New Delhi: India on Tuesday downplayed the Maldivian President's remarks to External Affairs Minister Sushma Sawarj that his government will not tolerate foreign interference in domestic issues, saying the message was for "larger audience and not for India only".
According to top official sources, the conversation between Swaraj and Maldivian President Abdulla Yameen during her recent visit there was not only about India's views on Maldives but also on the UN report on "illegal detention" of Maldivian President Mohamed Nasheed.
When asked about a stern message to Swaraj by Yameen that his government will not tolerate "foreign parties" to interfere in domestic issues, the sources said the President was not only addressing to India but also the UN, Commonwealth and other countries which have spoken to him about arrest and detention of Nasheed.
"Yameen's position was a larger position addressed to the international community. We went in speaking to him about our views on what was conducive to the stability, progress, prosperity, democracy and development of Maldives. So, there are confabulations which were intersecting but not identical messages," they added.

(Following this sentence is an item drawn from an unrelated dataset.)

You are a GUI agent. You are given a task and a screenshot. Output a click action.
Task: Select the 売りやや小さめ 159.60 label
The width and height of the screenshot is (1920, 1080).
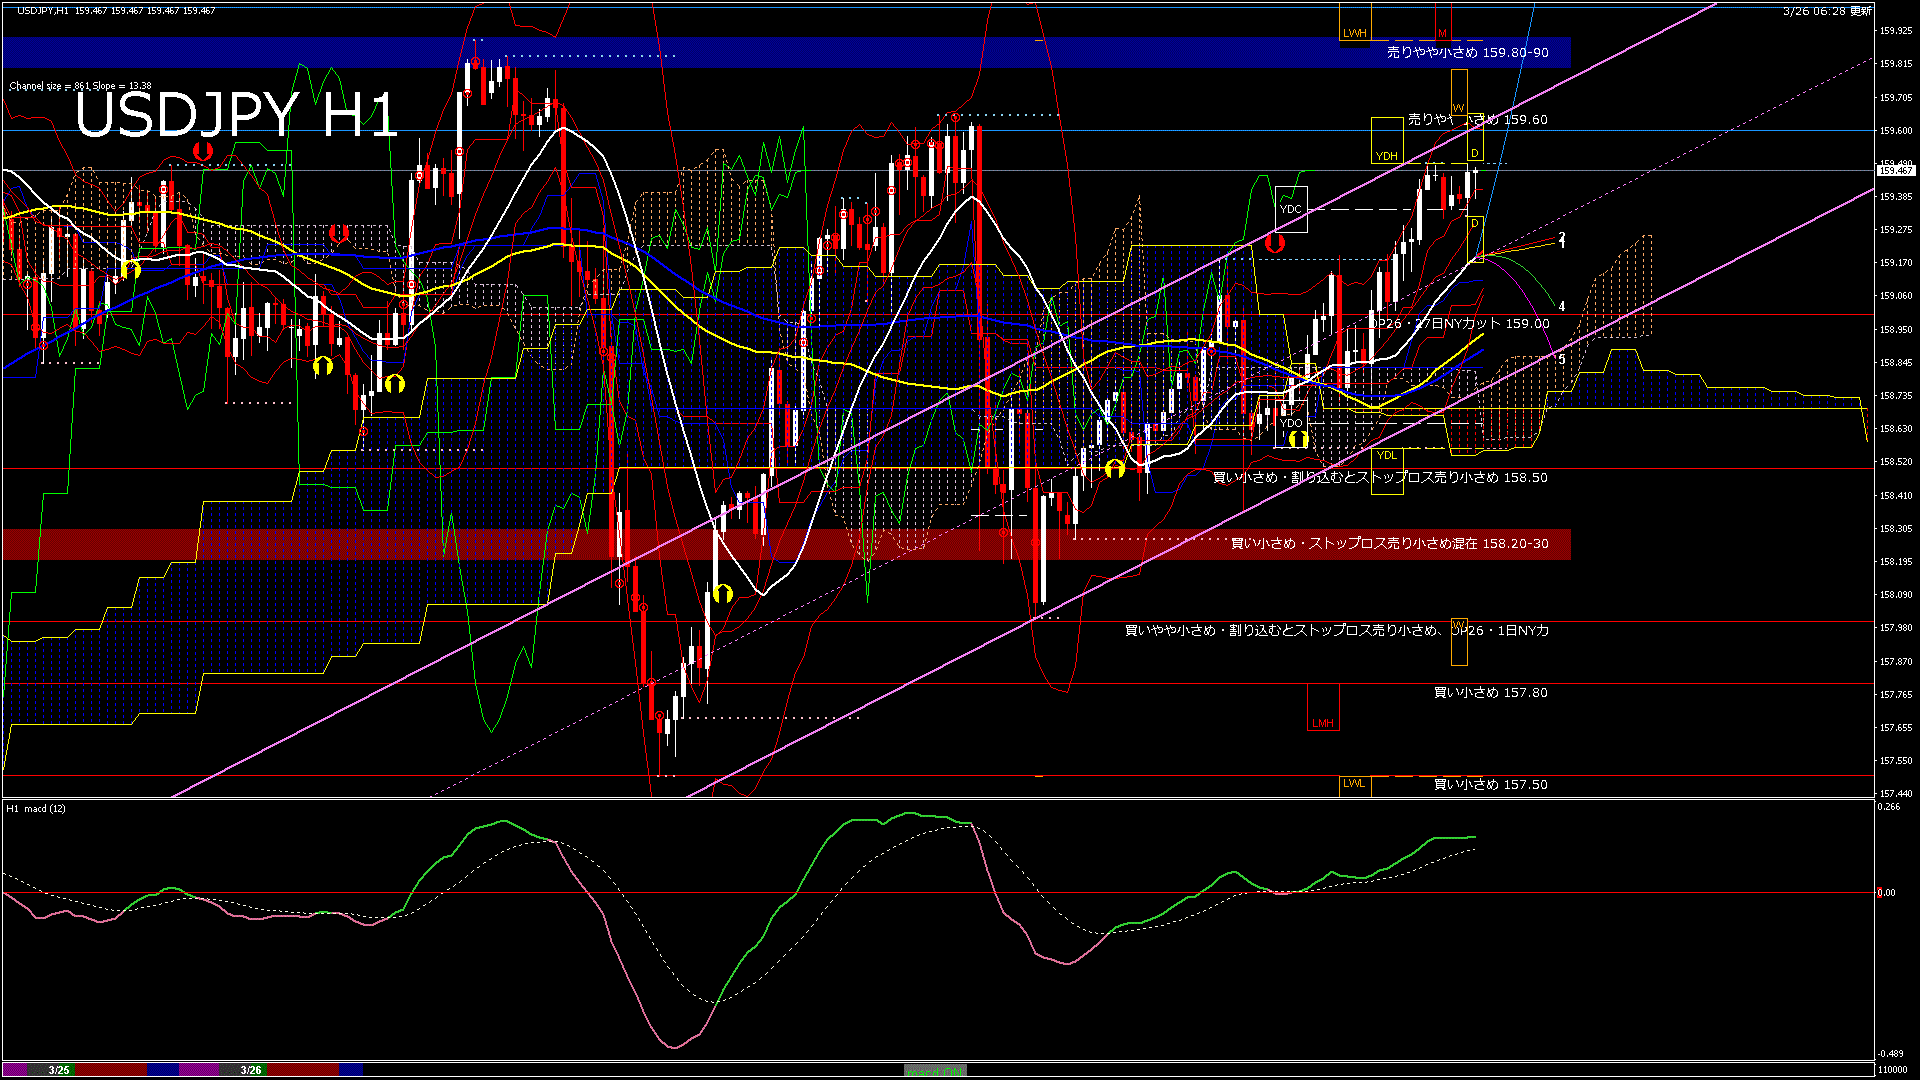click(x=1477, y=119)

What India did was to get across the message by meeting the next senior most leader in Nasheed's Maldivian Democratic Party (MDP) since the former President was not available, the sources said, adding that what Yameen said was meant for international community and India's message was for Maldivian government and its people.
"So, the messages were not mirror-image," they added.
Recently, the UN Working Group on Arbitrary Detention (WGAD) has ruled that Nasheed's imprisonment on a terrorism charge was arbitrary.
On what made India reengage with Maldives when earlier this year Prime Minister Narendra Modi dropped his plans to visit the island nation while touring that region, the sources said, "If you ask whether there are issues in Maldives. Yes there are but situation is not same as what was in March."
They also noted that a Prime Ministerial visit amidst "clearly sharp political tension" which prevailed in March would not have been appropriate.
The sources also hoped that Maldives will return to normal democratic politics.